TelloHand

Written by Alessio on 3/15/2023

Sight to Action

During my studies at ITI "Enrico Medi", I developed TelloHand, a system to control a DJI Tello drone via computer vision. Through a Python pipeline connecting the drone's camera to the processing device, I implemented flight control based on gesture recognition. The main goal was to optimize Computer Vision algorithms and reduce latency to ensure real-time commands.

Technical Architecture

The DJI Tello exposes a UDP video stream and accepts string-based commands, requiring a highly efficient software architecture to translate visual inputs into flight commands.

Building the Pipeline

The software pipeline intercepts and decodes the H.264 video stream from the drone over Wi-Fi. For hand tracking, I integrated Google's MediaPipe library, using its CPU-optimized inference.
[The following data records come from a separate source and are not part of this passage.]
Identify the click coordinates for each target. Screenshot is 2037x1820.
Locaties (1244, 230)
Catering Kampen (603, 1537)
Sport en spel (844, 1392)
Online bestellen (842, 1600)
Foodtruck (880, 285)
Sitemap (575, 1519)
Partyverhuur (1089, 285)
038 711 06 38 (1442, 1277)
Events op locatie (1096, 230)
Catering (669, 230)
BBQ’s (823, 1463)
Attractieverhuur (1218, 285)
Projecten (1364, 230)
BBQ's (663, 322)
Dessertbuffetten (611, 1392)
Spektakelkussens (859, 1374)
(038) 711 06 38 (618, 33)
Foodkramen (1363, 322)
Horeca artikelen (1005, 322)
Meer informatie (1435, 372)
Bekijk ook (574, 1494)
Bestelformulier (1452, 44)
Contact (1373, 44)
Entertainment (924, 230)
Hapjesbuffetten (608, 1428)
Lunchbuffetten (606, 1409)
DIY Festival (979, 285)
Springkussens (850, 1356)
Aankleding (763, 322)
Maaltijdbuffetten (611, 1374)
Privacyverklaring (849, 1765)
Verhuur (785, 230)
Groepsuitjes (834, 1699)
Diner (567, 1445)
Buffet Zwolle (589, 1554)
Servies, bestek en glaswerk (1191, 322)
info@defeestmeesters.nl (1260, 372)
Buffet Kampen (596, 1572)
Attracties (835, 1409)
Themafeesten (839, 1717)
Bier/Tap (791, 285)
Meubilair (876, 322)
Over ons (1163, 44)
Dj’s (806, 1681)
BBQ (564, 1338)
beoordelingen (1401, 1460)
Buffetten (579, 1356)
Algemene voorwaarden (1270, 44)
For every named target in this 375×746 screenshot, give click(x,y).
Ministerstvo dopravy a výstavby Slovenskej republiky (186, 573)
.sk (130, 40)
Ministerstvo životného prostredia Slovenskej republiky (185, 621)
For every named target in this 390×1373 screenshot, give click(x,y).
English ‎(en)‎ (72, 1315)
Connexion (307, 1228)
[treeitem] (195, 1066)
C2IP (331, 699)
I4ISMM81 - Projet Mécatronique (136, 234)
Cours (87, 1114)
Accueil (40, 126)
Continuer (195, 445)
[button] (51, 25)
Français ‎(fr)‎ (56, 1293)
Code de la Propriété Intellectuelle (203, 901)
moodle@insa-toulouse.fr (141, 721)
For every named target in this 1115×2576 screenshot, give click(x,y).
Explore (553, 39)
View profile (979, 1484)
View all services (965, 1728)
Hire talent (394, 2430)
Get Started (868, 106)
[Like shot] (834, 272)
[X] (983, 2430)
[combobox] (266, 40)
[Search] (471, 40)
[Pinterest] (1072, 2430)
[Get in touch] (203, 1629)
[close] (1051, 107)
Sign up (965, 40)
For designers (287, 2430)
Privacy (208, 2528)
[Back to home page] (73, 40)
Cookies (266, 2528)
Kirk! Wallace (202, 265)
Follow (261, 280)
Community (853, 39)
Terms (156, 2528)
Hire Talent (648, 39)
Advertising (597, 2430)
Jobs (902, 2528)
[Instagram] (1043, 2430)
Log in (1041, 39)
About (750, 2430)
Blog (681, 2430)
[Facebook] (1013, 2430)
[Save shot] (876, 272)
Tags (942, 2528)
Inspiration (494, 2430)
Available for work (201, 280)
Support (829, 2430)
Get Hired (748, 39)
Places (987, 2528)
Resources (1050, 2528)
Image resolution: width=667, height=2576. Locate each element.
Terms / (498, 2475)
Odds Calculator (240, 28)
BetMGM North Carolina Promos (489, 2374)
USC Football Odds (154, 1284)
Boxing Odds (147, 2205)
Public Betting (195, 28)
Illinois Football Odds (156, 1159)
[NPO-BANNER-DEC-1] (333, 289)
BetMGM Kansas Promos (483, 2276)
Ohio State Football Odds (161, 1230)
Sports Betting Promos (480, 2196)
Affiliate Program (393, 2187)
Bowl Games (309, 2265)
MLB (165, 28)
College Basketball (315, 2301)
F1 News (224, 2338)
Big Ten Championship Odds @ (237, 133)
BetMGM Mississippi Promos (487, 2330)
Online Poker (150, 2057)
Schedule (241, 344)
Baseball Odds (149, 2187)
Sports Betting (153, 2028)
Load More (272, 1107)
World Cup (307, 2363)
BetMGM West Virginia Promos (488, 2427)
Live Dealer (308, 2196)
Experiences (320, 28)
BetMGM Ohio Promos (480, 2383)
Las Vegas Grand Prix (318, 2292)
I implemented geometric logic to interpret finger landmarks, translating them into specific commands at 30 frames per second to ensure smooth responsiveness.

Managing Latency

In real-time systems, latency compromises flight safety. To minimize delays, I optimized the frame buffer and implemented a multi-threading architecture, effectively reducing input lag to near zero through optimized Python and OpenCV code.

References

Here is the source code for the project:

https://github.com/kairosci/tello-hand